In The Happiness Project: Or, Why I Spent a Year Trying to Sing in the Morning, Clean My Closets, Fight Right, Read Aristotle, and Generally Have More Fun, Gretchen Rubin embarked on a year-long self-help project to make herself happier. She spends a little too much time explaining why this project isn't self-indulgent and while I buy her argument that happy people make other people happy, it was just such an over-the-top project that I never really got behind her or felt like I was cheering her on. In fact, when the book was finished, I told my husband, "Whew! Thank goodness I'm done with all that happiness!"
It wasn't actually the happiness or the idea of being happy that turned me off so much as her driven, perfectionistic approach to finding happiness, but more about that later. Plus, it would have been better if I hadn't tried to read the entire book over just a few days. It is probably better savored, chapter by chapter, but in my own driven way I'm trying to read 50 books this year and so I barrelled through.
Even though I wasn't always happy while reading the book, it was well-written and the evidence she cited in support of the methods she used to increase her happiness interested me. She had done her homework and, if she is to be believed, she was in fact happier by the end of the year. Plus, she felt like the people around her were happier as a bonus.
I really appreciated the first of her "Twelve Commandments:" Be Gretchen. How many times have any of us done something because it's what we thought someone else wanted only for it to turn out disastrous when, if we had been honest about we wanted instead, the result would have been better? Of all the information in her book, this lesson was the strongest.
A second strong message (another of her "Twelve Commandments"), "Act the way I want to feel," is one I've been attempting to apply for many years using the slogan "act as if," so seeing evidence to support the effectiveness of this technique brought home just how important it is.
While these two adages might seem to conflict (How exactly can she be Gretchen while acting the way she wants to feel?) in fact they worked well together in her life and in my own. For example, there are many days when I don't want to run, but I act like I am happy to run and when I'm done running, 99% of the time I am much happier.
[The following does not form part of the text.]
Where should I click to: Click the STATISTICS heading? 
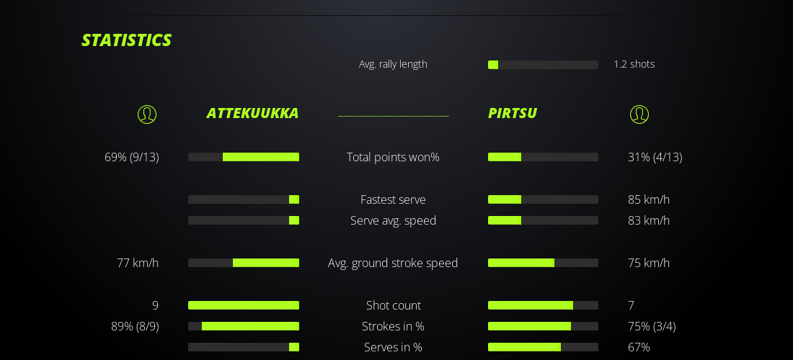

As I was reading, I repeatedly wished the author studied the Enneagram. I could see the driven, perfectionist "1" personality type so strongly in the way she set up a very structured challenge and in the character traits that made parts of it difficult for her. All these attempts to change herself simply made me tired. I also saw my own "9" personality type whenever I wanted to balance what she was saying with some opposite approach, find a middle-of-the-road solution to a problem she faced, or just lie down because I found her insistent demands on herself exhausting. Each of us sees the world through our own personality lens and seeing the world through her "1" eyes made me both laugh and cringe.
Overall, I'm glad I read it, but I'm not prepared to begin such a structured happiness project anytime soon. I think I've already been doing my own mish-mash version of it most of my adult life.